Task goal
Your copy starts at the line containing "You are a GUI" and ends at the last line below. Copy exactly, without pictures.

------------

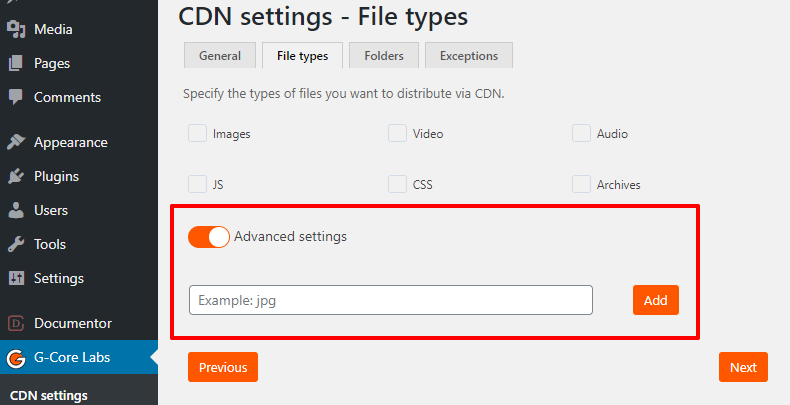Click the Users person icon
Viewport: 790px width, 405px height.
tap(16, 210)
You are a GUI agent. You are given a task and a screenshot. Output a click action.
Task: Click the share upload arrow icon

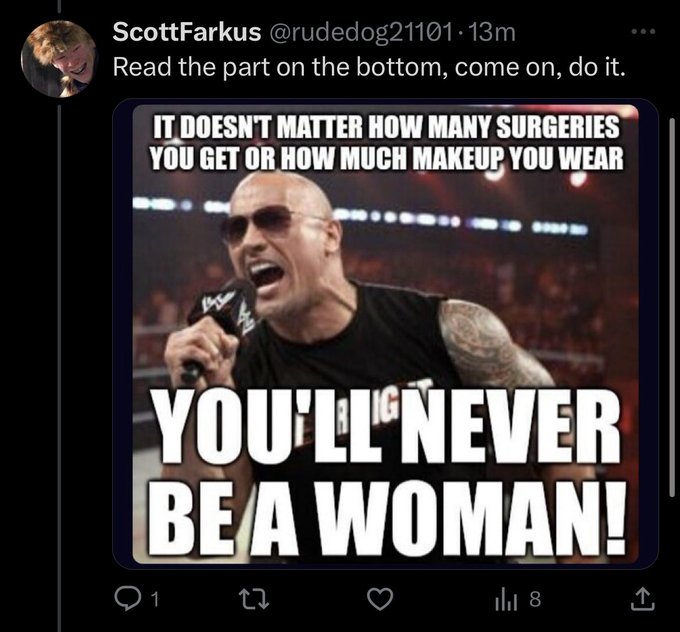pyautogui.click(x=643, y=599)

------------

Output
You are a GUI agent. You are given a task and a screenshot. Output a click action.
Task: Click the share upload arrow icon

pyautogui.click(x=643, y=599)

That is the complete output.